Описание задания:
Масштабируйте строки, начиная со строки с «Task: Click the #CSKAsofia» и заканчивая строкой с «Action: coord(88,305)», и приведите только их целиком, вместе с запросами. Каждое число в ответах (это координаты) умножьте на 0,35 и округлите до целого, половины вверх.

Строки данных
# # #
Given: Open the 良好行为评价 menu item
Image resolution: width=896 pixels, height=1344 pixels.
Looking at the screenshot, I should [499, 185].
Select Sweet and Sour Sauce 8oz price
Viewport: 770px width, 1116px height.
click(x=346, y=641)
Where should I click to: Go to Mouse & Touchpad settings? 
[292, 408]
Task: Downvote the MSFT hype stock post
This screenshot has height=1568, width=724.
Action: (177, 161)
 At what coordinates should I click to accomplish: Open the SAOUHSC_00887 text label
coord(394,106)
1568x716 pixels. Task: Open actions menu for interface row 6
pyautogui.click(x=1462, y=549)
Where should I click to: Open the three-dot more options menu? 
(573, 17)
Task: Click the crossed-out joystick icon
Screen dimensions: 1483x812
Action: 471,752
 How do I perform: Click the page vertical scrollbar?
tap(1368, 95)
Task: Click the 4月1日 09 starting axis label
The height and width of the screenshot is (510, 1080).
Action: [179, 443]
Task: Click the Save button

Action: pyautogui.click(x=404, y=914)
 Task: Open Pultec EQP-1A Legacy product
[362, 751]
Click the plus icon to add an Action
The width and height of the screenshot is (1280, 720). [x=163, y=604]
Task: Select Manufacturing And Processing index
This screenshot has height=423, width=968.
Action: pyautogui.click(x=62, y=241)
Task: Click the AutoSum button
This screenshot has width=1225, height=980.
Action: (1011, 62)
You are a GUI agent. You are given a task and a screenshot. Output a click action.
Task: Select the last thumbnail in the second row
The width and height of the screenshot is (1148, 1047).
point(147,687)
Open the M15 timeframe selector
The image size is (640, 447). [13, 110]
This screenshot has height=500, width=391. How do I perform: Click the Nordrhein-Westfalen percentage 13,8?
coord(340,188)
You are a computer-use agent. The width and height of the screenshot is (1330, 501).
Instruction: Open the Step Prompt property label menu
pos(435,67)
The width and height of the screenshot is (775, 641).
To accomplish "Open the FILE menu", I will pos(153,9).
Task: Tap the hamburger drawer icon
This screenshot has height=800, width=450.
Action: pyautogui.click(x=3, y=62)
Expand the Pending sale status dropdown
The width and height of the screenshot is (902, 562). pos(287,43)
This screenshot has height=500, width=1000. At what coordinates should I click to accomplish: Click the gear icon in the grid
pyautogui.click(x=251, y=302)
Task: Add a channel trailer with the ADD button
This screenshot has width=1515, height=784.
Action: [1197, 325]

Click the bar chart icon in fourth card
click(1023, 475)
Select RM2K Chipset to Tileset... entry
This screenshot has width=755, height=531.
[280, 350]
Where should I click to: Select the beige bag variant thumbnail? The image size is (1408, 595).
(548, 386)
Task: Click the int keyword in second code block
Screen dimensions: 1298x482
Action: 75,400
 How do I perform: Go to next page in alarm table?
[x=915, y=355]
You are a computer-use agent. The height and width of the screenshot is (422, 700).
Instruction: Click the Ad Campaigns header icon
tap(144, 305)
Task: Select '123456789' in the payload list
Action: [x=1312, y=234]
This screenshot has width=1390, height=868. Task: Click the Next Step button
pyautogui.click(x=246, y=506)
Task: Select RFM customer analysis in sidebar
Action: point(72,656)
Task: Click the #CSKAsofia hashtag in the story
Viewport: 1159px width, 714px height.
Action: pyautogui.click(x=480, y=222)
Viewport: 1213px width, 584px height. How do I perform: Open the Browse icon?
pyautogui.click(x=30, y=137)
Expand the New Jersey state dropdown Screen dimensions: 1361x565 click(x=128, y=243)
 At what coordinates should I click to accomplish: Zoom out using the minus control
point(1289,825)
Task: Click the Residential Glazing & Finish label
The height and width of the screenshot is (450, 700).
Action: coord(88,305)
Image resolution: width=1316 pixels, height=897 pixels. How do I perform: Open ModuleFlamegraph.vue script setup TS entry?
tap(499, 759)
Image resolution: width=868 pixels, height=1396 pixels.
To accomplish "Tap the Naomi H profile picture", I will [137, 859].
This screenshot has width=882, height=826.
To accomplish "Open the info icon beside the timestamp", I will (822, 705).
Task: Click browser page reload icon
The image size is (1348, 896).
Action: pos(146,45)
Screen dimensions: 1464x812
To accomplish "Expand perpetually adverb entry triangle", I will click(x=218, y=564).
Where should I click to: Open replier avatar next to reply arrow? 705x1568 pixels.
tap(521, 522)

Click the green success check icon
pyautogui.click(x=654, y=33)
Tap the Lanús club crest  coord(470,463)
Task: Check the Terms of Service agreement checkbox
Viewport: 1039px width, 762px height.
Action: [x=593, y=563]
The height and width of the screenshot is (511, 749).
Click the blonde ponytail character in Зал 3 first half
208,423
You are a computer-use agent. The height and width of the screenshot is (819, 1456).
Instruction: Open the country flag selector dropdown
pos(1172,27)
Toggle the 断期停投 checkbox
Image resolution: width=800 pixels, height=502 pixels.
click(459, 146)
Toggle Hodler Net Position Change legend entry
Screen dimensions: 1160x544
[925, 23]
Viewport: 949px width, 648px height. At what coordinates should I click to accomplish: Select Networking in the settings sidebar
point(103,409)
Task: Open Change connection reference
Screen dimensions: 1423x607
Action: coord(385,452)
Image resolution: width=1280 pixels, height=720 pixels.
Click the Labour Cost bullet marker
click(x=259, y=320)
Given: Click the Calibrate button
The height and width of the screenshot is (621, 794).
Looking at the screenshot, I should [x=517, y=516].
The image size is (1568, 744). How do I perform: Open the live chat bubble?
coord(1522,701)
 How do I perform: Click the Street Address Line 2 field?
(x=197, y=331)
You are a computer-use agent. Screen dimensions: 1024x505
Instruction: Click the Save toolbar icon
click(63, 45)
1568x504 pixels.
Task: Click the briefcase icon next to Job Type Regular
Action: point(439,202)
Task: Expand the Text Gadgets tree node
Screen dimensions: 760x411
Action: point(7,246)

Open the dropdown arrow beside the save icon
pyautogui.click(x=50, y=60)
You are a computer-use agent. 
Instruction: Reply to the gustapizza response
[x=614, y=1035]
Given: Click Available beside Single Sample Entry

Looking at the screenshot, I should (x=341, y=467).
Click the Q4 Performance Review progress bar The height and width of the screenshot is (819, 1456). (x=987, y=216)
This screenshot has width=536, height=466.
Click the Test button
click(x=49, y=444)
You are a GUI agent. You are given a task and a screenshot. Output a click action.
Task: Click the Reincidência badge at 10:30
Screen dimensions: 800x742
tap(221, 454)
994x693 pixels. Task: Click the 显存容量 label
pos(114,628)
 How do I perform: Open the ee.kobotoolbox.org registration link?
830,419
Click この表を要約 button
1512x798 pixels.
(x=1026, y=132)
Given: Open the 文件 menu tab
# # #
Ответ на задание:
Task: Click the #CSKAsofia hashtag in the story
Viewport: 1159px width, 714px height.
Action: pyautogui.click(x=168, y=78)
Viewport: 1213px width, 584px height. How do I perform: Open the Browse icon?
pyautogui.click(x=11, y=48)
Expand the New Jersey state dropdown Screen dimensions: 1361x565 click(x=45, y=85)
 At what coordinates should I click to accomplish: Zoom out using the minus control
point(451,289)
Task: Click the Residential Glazing & Finish label
The height and width of the screenshot is (450, 700).
Action: coord(31,107)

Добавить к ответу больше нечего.